[Opening Material provided section]

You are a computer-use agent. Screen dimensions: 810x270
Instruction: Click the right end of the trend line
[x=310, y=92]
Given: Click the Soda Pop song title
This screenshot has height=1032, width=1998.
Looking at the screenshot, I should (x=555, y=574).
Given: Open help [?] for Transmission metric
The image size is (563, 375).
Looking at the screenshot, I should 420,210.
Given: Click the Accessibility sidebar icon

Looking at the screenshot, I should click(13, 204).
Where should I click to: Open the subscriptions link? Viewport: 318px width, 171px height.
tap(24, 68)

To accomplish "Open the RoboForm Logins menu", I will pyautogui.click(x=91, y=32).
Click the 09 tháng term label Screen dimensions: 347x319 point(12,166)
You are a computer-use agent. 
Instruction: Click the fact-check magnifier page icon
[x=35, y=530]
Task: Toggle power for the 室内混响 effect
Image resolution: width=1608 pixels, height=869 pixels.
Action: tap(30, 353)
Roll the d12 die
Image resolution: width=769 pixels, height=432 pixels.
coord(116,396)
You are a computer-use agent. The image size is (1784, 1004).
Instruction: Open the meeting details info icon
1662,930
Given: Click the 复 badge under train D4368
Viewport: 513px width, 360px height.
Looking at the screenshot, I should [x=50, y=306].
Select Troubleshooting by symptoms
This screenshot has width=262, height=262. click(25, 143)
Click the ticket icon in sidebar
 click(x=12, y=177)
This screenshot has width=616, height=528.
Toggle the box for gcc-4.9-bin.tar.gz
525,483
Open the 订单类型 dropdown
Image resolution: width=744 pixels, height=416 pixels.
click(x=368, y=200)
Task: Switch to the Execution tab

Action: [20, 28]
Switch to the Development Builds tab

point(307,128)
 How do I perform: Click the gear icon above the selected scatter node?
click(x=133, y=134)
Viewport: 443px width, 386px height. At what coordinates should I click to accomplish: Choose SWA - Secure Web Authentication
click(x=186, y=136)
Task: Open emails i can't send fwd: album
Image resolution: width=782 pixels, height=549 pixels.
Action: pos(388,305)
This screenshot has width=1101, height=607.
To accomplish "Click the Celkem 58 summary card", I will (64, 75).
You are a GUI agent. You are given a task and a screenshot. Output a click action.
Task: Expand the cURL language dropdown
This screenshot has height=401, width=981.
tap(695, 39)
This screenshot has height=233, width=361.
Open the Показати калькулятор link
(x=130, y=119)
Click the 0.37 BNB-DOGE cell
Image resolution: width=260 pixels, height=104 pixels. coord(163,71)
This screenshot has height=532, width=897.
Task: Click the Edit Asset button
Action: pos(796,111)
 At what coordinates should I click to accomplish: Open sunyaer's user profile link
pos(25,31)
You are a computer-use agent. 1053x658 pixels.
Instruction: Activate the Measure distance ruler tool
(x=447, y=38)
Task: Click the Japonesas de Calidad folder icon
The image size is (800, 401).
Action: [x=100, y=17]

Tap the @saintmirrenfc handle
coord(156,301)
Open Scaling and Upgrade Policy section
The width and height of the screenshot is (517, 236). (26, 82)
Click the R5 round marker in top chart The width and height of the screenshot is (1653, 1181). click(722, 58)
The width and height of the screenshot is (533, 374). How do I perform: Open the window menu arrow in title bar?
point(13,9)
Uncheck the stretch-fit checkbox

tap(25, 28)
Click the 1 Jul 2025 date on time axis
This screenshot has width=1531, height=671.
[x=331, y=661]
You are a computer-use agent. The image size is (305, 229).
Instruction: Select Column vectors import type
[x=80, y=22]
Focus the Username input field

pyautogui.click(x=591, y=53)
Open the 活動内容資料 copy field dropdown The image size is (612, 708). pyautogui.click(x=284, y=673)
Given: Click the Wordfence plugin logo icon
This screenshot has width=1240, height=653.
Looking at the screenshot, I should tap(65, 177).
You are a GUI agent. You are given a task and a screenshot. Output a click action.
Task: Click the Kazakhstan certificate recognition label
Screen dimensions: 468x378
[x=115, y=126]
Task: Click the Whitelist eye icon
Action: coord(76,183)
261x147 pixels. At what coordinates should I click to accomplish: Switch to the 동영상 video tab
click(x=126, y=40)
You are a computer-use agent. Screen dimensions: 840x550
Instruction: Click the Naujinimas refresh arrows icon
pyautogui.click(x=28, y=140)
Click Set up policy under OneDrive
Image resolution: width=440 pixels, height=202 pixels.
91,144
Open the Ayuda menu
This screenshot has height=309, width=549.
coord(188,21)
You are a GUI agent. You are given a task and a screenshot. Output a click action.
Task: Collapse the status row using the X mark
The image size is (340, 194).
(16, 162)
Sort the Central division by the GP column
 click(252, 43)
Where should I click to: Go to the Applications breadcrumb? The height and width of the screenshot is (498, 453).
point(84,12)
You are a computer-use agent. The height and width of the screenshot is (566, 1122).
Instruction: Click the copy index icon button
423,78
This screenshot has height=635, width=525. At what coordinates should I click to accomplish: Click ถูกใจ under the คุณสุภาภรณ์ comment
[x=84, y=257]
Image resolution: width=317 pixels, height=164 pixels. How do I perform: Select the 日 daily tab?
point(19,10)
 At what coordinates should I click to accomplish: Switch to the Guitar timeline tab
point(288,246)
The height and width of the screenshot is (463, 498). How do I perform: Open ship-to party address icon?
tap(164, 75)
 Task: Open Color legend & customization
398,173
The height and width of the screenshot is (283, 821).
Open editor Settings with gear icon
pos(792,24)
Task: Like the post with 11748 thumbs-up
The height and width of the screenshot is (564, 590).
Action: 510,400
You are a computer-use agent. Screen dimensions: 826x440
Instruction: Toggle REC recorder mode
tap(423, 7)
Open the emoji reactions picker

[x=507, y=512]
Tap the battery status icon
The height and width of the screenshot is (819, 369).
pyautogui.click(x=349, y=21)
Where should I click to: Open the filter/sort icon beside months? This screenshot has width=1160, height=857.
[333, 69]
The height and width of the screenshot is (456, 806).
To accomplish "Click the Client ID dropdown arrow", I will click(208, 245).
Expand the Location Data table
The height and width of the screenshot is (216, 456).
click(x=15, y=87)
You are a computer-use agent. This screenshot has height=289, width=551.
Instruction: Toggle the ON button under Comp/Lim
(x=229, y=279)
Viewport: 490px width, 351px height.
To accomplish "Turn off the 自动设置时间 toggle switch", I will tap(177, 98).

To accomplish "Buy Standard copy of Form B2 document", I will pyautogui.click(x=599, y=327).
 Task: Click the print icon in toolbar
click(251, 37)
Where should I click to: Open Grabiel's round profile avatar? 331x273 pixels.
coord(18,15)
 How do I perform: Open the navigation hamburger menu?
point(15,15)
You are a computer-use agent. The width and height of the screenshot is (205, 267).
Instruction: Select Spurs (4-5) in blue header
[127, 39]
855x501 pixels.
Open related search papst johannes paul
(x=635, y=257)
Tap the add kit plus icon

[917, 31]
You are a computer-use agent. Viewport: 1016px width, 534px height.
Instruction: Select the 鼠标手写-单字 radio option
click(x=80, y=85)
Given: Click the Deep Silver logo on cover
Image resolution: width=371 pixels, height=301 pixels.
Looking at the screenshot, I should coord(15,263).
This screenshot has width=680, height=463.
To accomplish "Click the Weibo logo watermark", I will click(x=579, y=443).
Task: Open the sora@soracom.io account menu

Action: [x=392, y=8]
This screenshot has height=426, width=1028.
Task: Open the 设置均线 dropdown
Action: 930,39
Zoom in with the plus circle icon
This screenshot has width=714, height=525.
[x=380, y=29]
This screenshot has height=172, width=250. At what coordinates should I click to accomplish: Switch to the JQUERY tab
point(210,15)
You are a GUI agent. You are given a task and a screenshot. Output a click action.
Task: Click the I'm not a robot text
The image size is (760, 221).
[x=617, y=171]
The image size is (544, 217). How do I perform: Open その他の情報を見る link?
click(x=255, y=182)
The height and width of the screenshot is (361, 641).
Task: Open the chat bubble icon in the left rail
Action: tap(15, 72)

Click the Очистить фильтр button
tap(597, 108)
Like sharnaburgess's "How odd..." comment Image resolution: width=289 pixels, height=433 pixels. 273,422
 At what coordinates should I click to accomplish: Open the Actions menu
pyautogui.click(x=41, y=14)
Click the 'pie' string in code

[Closing Material provided section]

Starting at the line with "Focus the Username input field" and ending at the line with "You are a computer-use agent. Screen dimensions: 840x550", print each line of the listing above exactly, with no other lines.

Focus the Username input field

pyautogui.click(x=591, y=53)
Open the 活動内容資料 copy field dropdown The image size is (612, 708). pyautogui.click(x=284, y=673)
Given: Click the Wordfence plugin logo icon
This screenshot has width=1240, height=653.
Looking at the screenshot, I should tap(65, 177).
You are a GUI agent. You are given a task and a screenshot. Output a click action.
Task: Click the Kazakhstan certificate recognition label
Screen dimensions: 468x378
[x=115, y=126]
Task: Click the Whitelist eye icon
Action: coord(76,183)
261x147 pixels. At what coordinates should I click to accomplish: Switch to the 동영상 video tab
click(x=126, y=40)
You are a computer-use agent. Screen dimensions: 840x550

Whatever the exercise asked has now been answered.